Is it an external filter? I know they changed the smaller Romas to come with internals now but unsure about the 240.

Anyway, if it is the external filter, in order to get the pipe to fit you need to break off the plastic on the back of the tank where there is a little groove already cut out for electrical wires. Theres one on both sides for inlet and outlet. If you just bend the plastic it will snap off quite easily.

Hope that helps :2thumb:


----------



## hedgehog738 (Oct 6, 2009)

thanks thats great!


----------



## jamesh (Jul 3, 2009)

you now have the fun of trying to start a fluval external filter good luck, the only way i can get mine started is by filling them with water then turning them upside down then slowly tipping them back up then just leave it to make alot of noise and bubbles.


----------



## hedgehog738 (Oct 6, 2009)

i did it fine, the filter its going great, now all i have to do is wait 2 weeks and i can get fish, right??
i have a 90L tank aswell but i got it anout 5 years ago i was only 9 or 10 years old so i want to get it right as i cant remember it all. the 90L has mainly aquatic snails now but small community fiah aswell. but im getting bigger fish for my 240L and i dont want them getting poorly on me.


----------



## hedgehog738 (Oct 6, 2009)

jamesh said:


> you now have the fun of trying to start a fluval external filter good luck, the only way i can get mine started is by filling them with water then turning them upside down then slowly tipping them back up then just leave it to make alot of noise and bubbles.

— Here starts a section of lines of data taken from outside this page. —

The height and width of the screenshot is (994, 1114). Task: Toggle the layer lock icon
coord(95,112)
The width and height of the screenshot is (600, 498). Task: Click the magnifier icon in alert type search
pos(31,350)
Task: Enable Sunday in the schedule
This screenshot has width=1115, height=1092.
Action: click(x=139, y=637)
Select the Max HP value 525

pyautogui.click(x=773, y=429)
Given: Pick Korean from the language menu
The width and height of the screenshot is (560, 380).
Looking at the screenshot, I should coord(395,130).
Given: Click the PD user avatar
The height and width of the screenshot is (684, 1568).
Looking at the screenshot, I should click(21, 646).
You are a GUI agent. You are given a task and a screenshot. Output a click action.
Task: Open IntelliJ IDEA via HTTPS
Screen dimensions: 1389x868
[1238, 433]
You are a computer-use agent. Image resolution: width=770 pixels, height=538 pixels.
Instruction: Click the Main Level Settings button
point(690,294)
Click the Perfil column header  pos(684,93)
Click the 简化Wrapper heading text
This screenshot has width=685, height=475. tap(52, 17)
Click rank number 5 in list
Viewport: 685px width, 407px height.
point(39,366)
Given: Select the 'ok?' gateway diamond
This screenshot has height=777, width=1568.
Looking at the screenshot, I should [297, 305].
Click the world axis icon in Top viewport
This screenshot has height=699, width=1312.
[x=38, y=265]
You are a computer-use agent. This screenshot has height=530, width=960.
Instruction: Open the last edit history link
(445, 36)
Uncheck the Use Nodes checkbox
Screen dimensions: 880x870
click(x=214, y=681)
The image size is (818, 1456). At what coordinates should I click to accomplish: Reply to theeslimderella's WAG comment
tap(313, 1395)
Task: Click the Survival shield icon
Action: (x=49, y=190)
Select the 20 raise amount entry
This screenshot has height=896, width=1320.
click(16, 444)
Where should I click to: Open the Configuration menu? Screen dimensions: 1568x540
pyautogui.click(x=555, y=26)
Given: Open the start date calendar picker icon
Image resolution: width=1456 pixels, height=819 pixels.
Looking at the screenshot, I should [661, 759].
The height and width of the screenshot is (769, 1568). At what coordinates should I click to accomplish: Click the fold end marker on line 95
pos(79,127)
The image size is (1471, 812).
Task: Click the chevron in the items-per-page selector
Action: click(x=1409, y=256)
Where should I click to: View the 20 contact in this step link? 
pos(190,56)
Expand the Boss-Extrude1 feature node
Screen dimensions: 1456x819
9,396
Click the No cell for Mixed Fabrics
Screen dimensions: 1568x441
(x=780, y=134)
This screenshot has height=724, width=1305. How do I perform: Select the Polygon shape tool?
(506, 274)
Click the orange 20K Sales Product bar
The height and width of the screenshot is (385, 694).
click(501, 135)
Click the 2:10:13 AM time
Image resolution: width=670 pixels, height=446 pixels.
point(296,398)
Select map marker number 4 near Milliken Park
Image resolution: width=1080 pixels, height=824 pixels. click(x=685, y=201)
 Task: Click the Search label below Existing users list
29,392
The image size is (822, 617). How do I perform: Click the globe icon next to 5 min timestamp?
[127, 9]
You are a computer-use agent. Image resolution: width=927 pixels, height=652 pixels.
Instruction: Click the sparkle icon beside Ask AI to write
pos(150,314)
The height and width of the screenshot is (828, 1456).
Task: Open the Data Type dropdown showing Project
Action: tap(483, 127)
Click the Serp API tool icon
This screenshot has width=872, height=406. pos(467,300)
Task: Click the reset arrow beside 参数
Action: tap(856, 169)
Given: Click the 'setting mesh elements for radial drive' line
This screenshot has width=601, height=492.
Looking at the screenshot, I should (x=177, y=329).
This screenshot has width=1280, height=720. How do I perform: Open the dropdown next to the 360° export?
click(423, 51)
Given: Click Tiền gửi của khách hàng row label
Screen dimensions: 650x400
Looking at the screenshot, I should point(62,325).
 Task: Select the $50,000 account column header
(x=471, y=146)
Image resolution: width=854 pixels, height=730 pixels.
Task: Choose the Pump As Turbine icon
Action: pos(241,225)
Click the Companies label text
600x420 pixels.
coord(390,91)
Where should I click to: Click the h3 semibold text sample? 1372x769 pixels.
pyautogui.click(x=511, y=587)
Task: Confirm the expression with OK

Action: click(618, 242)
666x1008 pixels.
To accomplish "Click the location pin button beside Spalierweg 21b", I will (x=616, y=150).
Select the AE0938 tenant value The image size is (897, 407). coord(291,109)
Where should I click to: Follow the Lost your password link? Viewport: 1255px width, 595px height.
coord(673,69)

this may sound stupid but have you pumped that silver knob that says start?


----------



## dazdaraz (Feb 23, 2008)

easiest way to get the external started

put all ya media in
connect ur taps to the top with the pipes
put the intake ( pipe with cage on the end, if u dont kno ) into the tank
then suck on the other pipe
water will syphon into the canister
to let u kno wen its full you can either put the outlet into the tank
wen it finishes blowing bubbles its full, or put ur hand near the end and wen u feel it stops blowing air out its finished, as long as its above the tank u shouldnt get any water out till u turn it on

either way now put the outlet into position in the tank
and turn the pump on, any more air bubble shud b the remainin air in the outlet pipe and then it shud b on

they dont tell u this in the instructions, but after countless time of customers comin bak and sayin the filter dont start, its the easiest fool proof way of tellin them how to do it lol

hope this helps
daz


----------



## dazdaraz (Feb 23, 2008)

lol
i took too long replyin

haha


daz


----------



## jamesh (Jul 3, 2009)

yeah tried that but i found it takes ages to do it like that and i keep hitting my knuckles on the tap or the aquarium stand so i gave up doing that especially when i have to service 4 externals in one day i get fedup of the priming device.


----------



## hedgehog738 (Oct 6, 2009)

haha.


----------



## jamesh (Jul 3, 2009)

you laugh now lol you better be thankful your not in the house with me when i am shouting my head off at the bloody things lol


----------



## hedgehog738 (Oct 6, 2009)

i put "haha" at the message above yours, we must of typed at the same time or somthing.


----------



## Sega (Dec 8, 2009)

Priming exsternals is easy if your not a wuss and afraid of getting a mouthful of tank water. Simply fill your tank, take off your inlet pipe for the filter, give it a hard suck until the water comes through and quickly plug the pipe back in before you and your equipment get soaked. Turn it on and in theroy it should work as this is how I get my two ehiems going.
As with putting fish in you must only do it when your Filter has matured and that can take 4 weeks+ depending on how you do it. You also need to be feeding the Bactiria whilst you are cycleing and you do that by using Ammonia or putting fish flakes in to rot. You want to keep your ammonia levels around 4ppm until you start getting healthy Nitrite and Nitrate readings and its hard to keep the ammonia at 4ppm, thats when its cycled and ready for fish.


----------



## jamesh (Jul 3, 2009)

i would love to see your face after a mouth full of salt water lol.


----------



## Sega (Dec 8, 2009)

It would proberly be green, then again Ive managed to drink the stuff while swimming on the Norfolk coast.
Now used water i.e poop filled tastes real nasty, on the plus side it will definately put anyone off eating the fish.


----------



## hedgehog738 (Oct 6, 2009)

Mmm delicious,


----------